* EXERCISE DETAILS: Could you write out the lines below exactly, beginning with the first and finishing with the one that contains "The height and width of the screenshot is (467, 640)."?

* SUPPLIED MATERIAL:
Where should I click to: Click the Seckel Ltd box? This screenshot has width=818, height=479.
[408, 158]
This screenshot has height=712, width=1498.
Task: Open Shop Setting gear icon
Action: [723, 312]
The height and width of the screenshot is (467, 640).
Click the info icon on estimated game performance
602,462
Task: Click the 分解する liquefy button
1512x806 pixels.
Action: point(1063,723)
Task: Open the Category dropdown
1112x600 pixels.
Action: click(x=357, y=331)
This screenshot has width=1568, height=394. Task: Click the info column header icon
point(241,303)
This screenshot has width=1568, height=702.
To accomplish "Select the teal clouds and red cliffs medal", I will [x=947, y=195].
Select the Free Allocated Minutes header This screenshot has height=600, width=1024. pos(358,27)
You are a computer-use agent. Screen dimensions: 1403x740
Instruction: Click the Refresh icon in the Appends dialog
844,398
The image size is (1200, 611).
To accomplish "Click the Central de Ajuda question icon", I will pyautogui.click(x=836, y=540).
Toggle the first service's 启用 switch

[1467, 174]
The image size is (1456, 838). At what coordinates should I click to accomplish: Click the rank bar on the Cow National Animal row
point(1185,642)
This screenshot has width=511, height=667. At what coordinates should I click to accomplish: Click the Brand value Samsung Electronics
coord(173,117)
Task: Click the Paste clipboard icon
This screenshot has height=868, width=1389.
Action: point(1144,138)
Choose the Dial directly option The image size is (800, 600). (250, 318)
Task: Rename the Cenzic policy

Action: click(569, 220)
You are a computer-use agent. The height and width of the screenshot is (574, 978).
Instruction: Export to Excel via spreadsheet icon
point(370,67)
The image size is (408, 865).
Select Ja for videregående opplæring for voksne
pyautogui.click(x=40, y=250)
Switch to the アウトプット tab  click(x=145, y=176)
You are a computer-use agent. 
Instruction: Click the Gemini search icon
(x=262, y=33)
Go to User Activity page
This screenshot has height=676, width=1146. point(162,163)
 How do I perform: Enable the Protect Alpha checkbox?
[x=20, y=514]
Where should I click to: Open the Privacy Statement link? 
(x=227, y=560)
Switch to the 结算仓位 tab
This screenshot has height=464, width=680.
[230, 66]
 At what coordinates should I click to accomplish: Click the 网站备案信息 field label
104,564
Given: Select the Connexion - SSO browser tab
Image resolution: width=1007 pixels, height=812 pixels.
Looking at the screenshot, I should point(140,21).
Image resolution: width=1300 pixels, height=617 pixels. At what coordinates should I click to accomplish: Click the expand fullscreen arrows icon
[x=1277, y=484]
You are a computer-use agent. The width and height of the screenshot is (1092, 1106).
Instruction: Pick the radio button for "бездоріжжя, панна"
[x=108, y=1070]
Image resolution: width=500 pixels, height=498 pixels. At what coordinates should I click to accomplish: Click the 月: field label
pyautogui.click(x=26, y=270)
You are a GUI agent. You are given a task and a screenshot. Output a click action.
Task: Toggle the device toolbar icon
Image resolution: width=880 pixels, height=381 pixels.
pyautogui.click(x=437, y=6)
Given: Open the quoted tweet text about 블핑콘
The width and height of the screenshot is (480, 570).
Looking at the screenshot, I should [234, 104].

* SOLVED EXERCISE:
Where should I click to: Click the Seckel Ltd box? This screenshot has width=818, height=479.
[408, 158]
This screenshot has height=712, width=1498.
Task: Open Shop Setting gear icon
Action: [723, 312]
The height and width of the screenshot is (467, 640).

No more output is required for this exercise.